Provided records
++++++
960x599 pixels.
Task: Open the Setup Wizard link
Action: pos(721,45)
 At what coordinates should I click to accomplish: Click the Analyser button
++++++
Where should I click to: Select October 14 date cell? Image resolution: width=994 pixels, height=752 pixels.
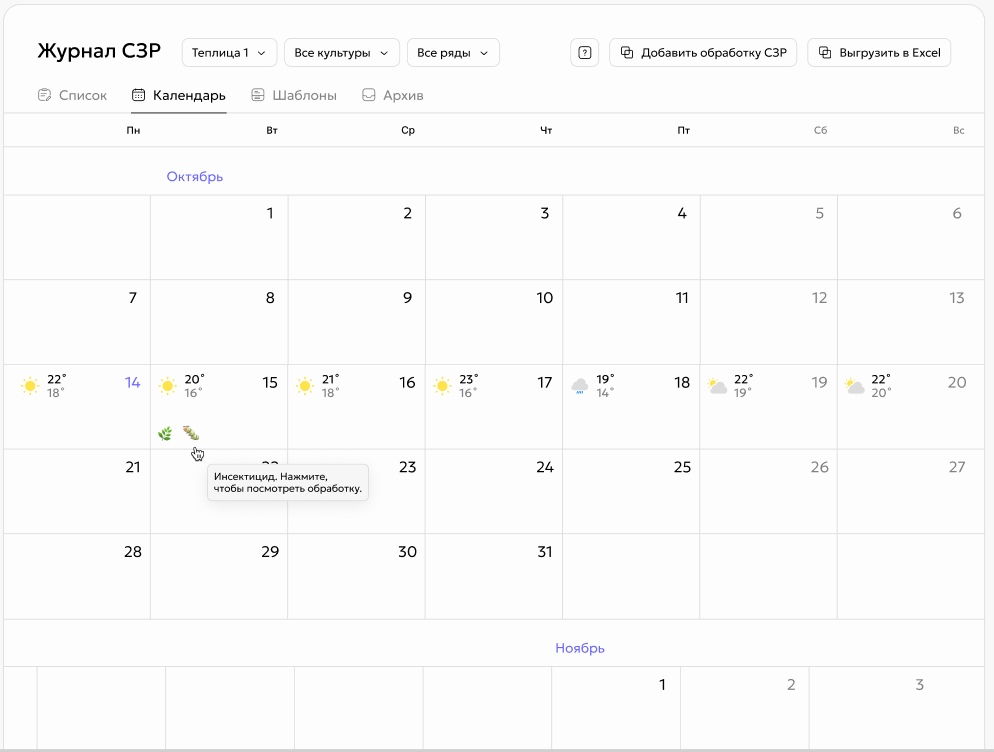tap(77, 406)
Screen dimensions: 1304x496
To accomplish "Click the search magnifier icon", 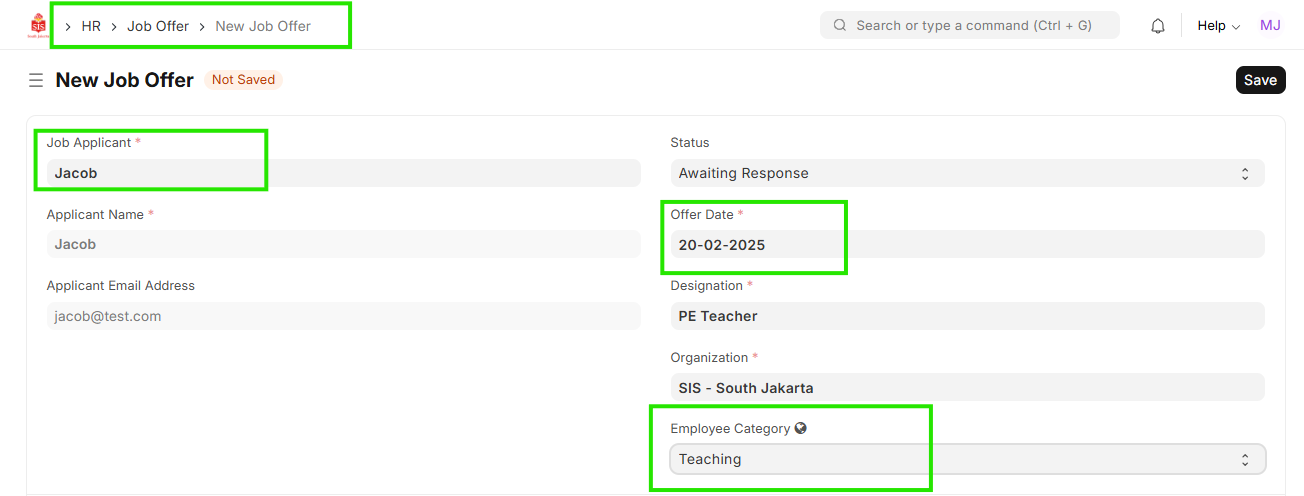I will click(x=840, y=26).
++++++
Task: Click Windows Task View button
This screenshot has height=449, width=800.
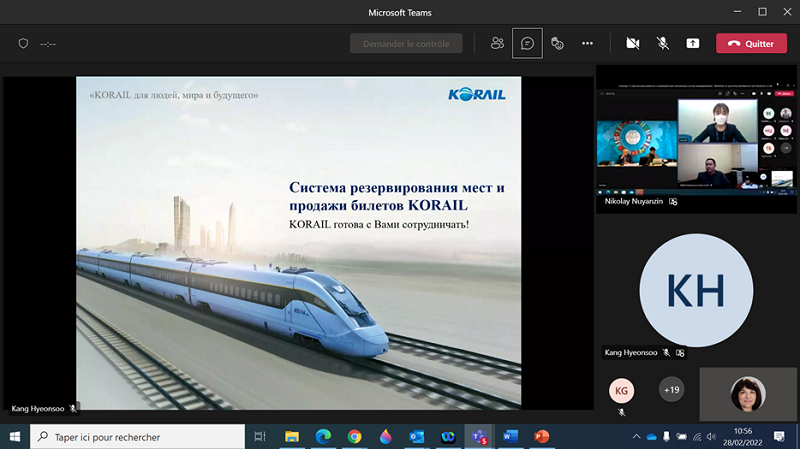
++++++
Work order
Total lines holding "button" in the records: report this figure alone.

Task response
2